TASK DESCRIPTION
Output the line containing "Click Limavady's 42 points cell" and each line after it through the end of the data, exactly as written, with pictures left out.

SUPPLIED DATA
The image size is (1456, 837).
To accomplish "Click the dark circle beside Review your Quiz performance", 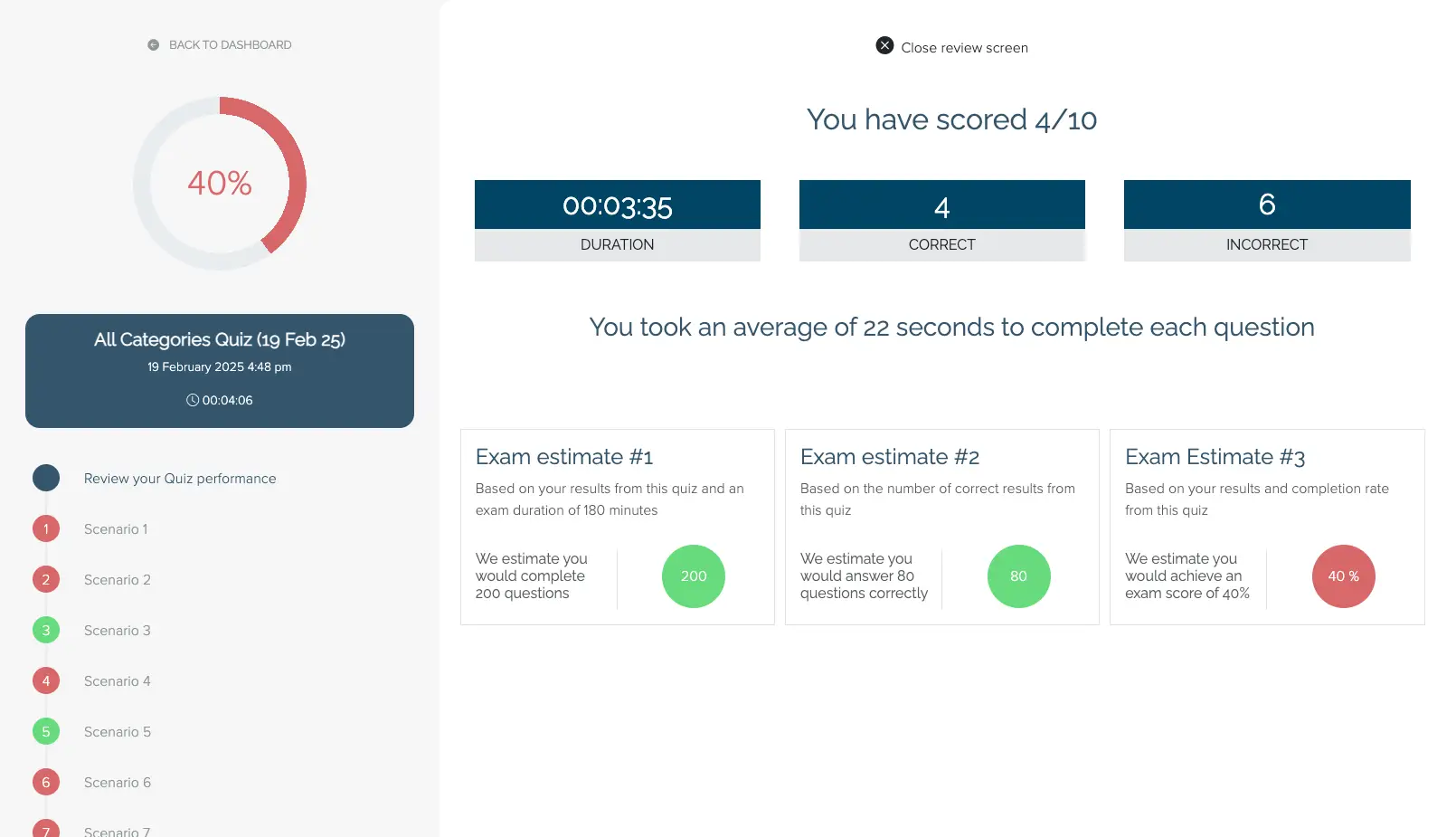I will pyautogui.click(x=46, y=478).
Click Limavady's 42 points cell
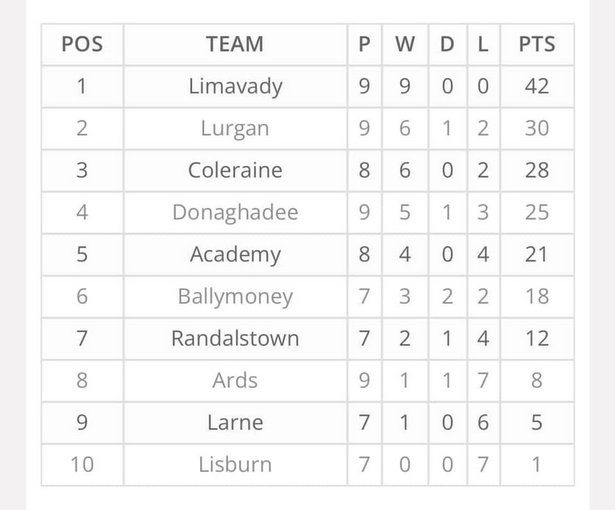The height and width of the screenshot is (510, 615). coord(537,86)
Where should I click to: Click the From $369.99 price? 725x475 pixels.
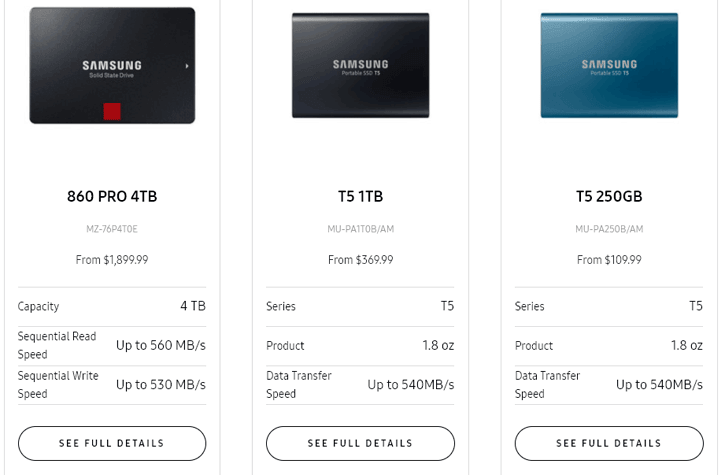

ANSWER BELOW
Click Limavady's 42 points cell
The height and width of the screenshot is (510, 615). coord(537,86)
Where should I click to: Click the From $369.99 price? 725x475 pixels.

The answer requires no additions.